Excerpts from a dataset
·····
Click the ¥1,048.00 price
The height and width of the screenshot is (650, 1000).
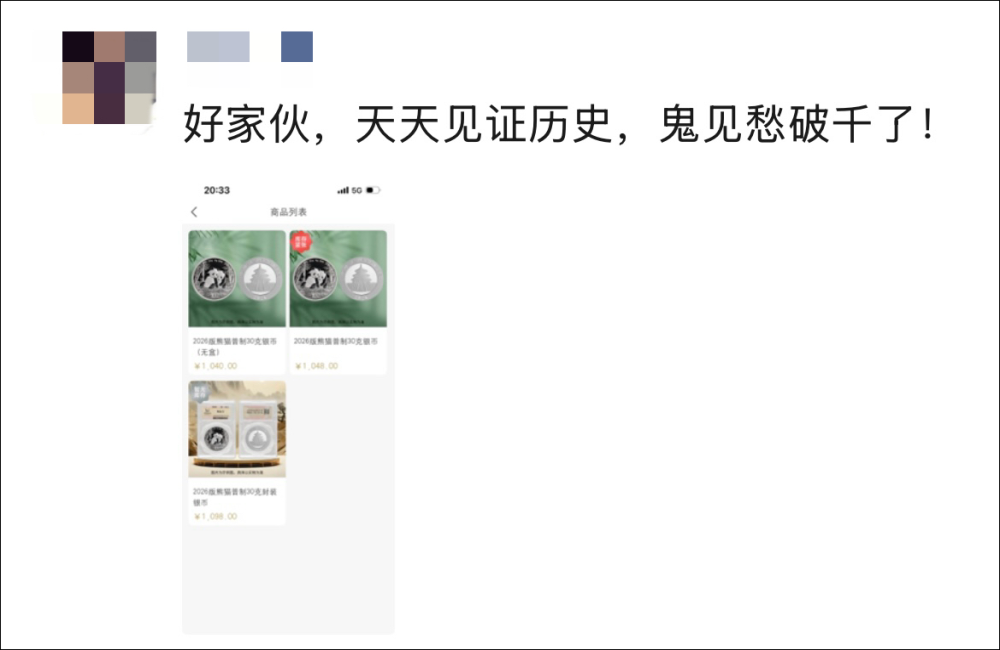pos(316,366)
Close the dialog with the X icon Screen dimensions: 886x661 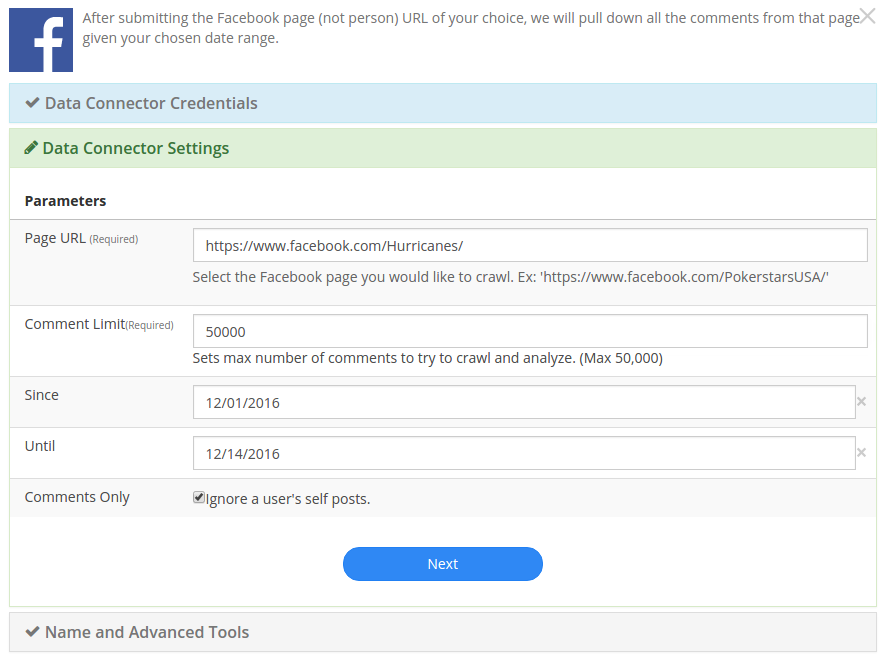867,16
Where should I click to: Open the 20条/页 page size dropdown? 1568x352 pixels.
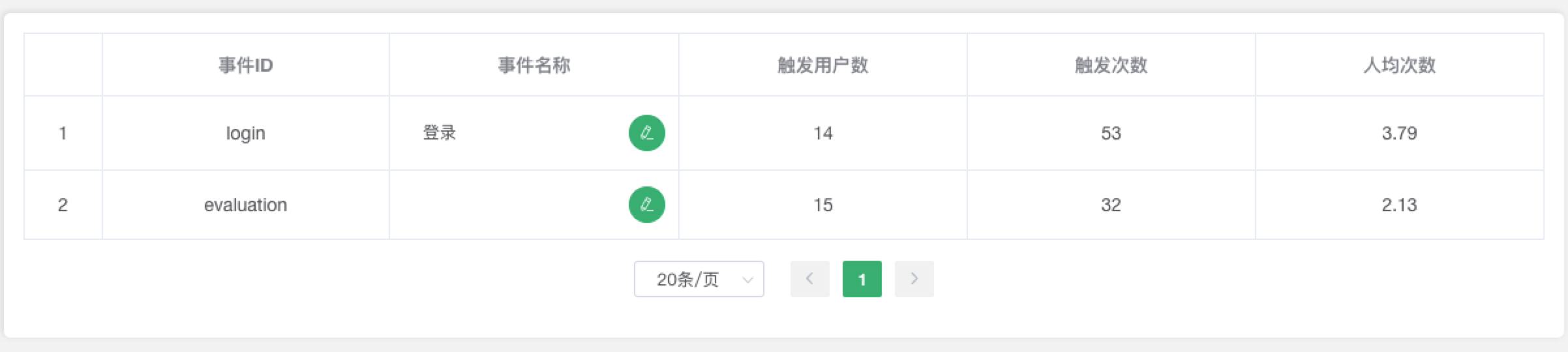pos(699,279)
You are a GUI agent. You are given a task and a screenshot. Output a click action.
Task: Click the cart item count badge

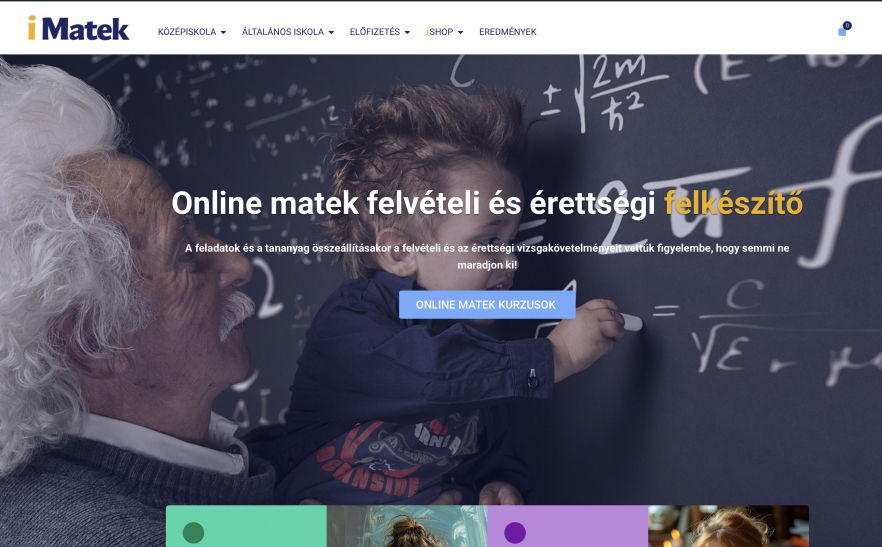click(847, 25)
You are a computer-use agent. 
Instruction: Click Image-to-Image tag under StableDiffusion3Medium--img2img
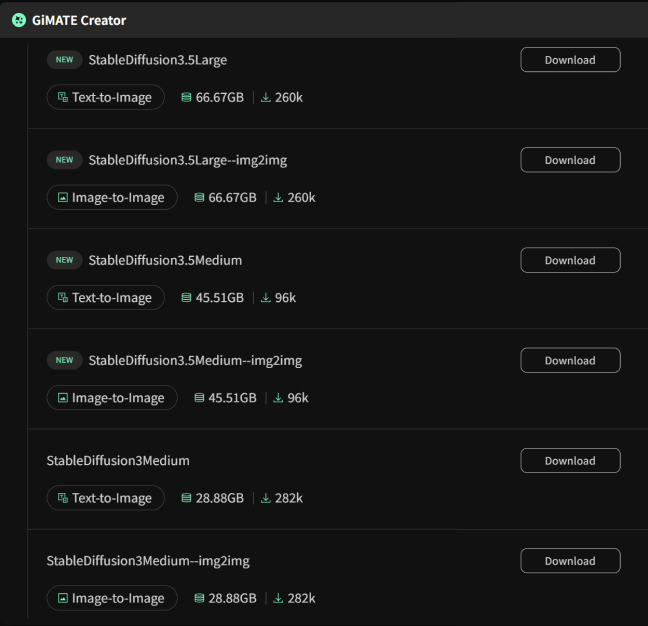111,598
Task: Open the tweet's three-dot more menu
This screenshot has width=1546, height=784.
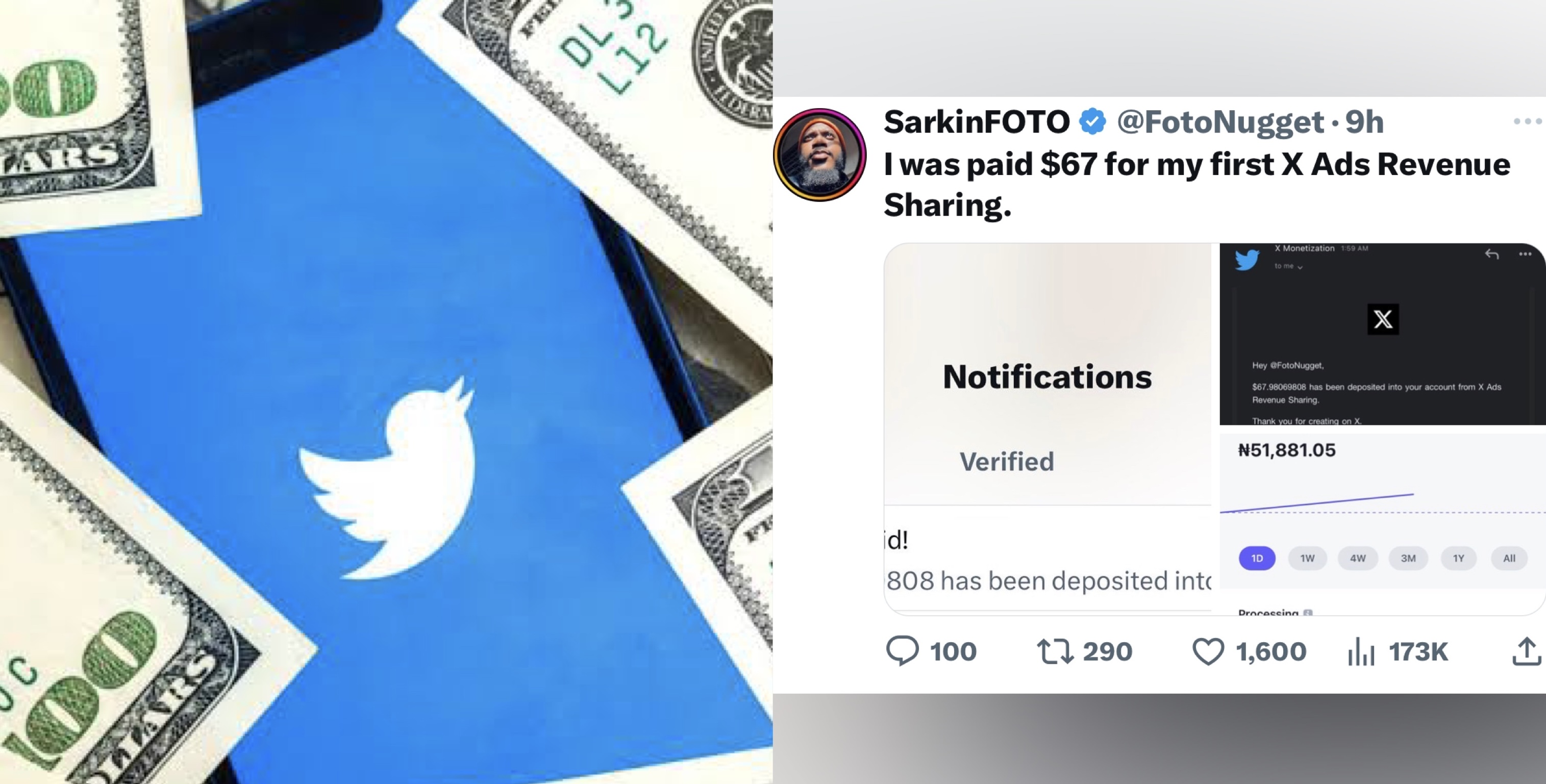Action: click(x=1528, y=122)
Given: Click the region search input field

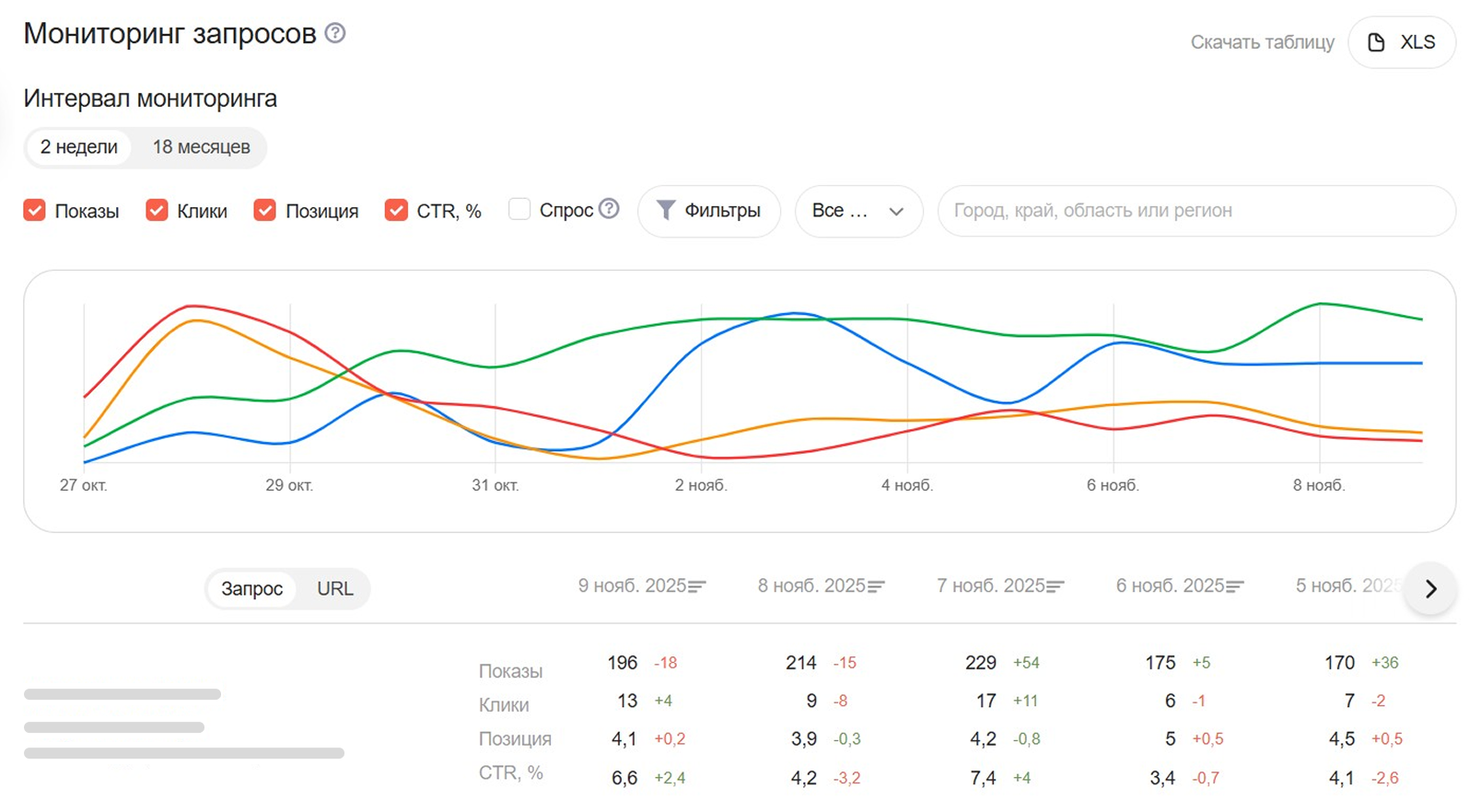Looking at the screenshot, I should [1195, 211].
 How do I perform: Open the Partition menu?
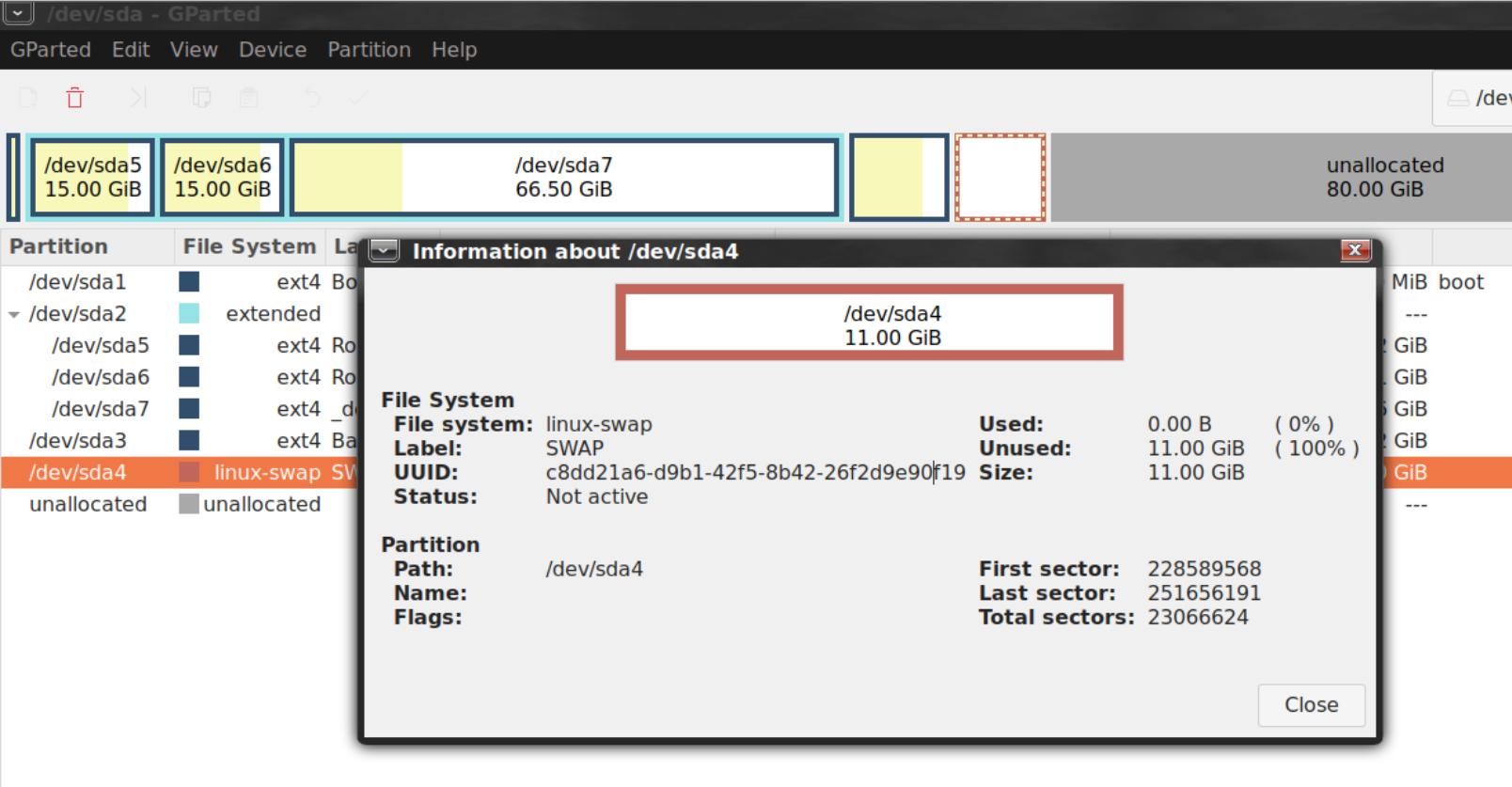pyautogui.click(x=369, y=50)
·····
### Your objective
Beginning with the line that has "Given: Click the region search input field", repeat each remaining line of the data above word for word, keeping pictures out.

### Response
Given: Click the region search input field

Looking at the screenshot, I should [1195, 211].
 How do I perform: Open the Partition menu?
pyautogui.click(x=369, y=50)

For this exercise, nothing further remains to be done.